Passage for review:
----

BLOGGER TEMPLATES AND TWITTER BACKGROUNDS »

Friday, May 10, 2013

We all knew my voice was loud...but this time it was worth it.

This blog posting is a follow up to my blog posting of May 7th, regarding my local franchise Red Robin's decision to serve a different pasta than the spaghetti they had pictured on their kid's menu:

After sharing my blog post for two days, Red Robin contacted me via Twitter Direct Message Wednesday night asking if I had heard from the executive management of the franchise that I had the issue with, as they had been trying to reach me. As the number I had give them was my work number, I let them know that I hadn't heard from them yet, and there were probably messages waiting for me as I was away from my desk most of the day.

Upon returning to the office on Thursday, I retrieved three messages from the Executive Vice President / Operating Manager of the local franchise. The messages were apologetic in nature and expressed a sincere need to want to talk to me. She left me her personal cell phone number and asked me to contact her at my earliest convenience. I called her back and left a message.

----

Available data:
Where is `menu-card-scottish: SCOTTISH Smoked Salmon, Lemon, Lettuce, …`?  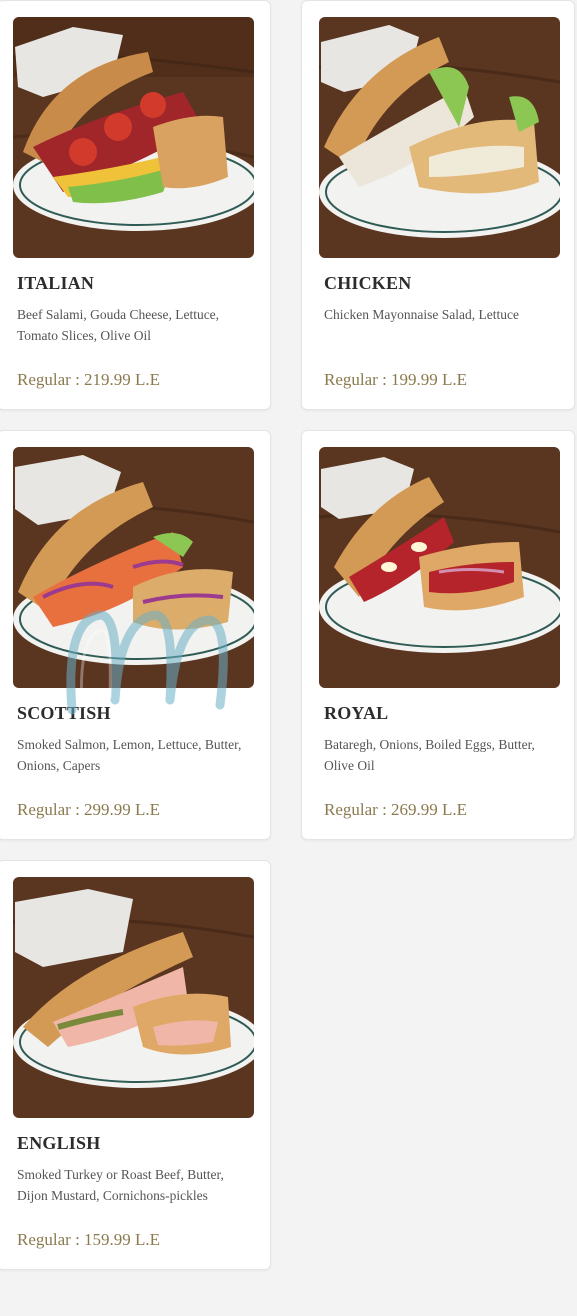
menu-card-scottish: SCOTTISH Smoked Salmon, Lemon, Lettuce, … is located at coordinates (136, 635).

----

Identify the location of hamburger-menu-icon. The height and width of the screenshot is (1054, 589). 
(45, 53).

----

Work request 1: In the blog post, how did Red Robin contact the author on Wednesday night?
Work request 2: Transcribe the blog post from "Friday, May 10, 2013" up to and including "of the day.".
The rows were taken from a different source than the blog post.

Worked solution 1: Red Robin contacted the author by Twitter Direct Message.

Worked solution 2:
Friday, May 10, 2013

We all knew my voice was loud...but this time it was worth it.

This blog posting is a follow up to my blog posting of May 7th, regarding my local franchise Red Robin's decision to serve a different pasta than the spaghetti they had pictured on their kid's menu:

After sharing my blog post for two days, Red Robin contacted me via Twitter Direct Message Wednesday night asking if I had heard from the executive management of the franchise that I had the issue with, as they had been trying to reach me. As the number I had give them was my work number, I let them know that I hadn't heard from them yet, and there were probably messages waiting for me as I was away from my desk most of the day.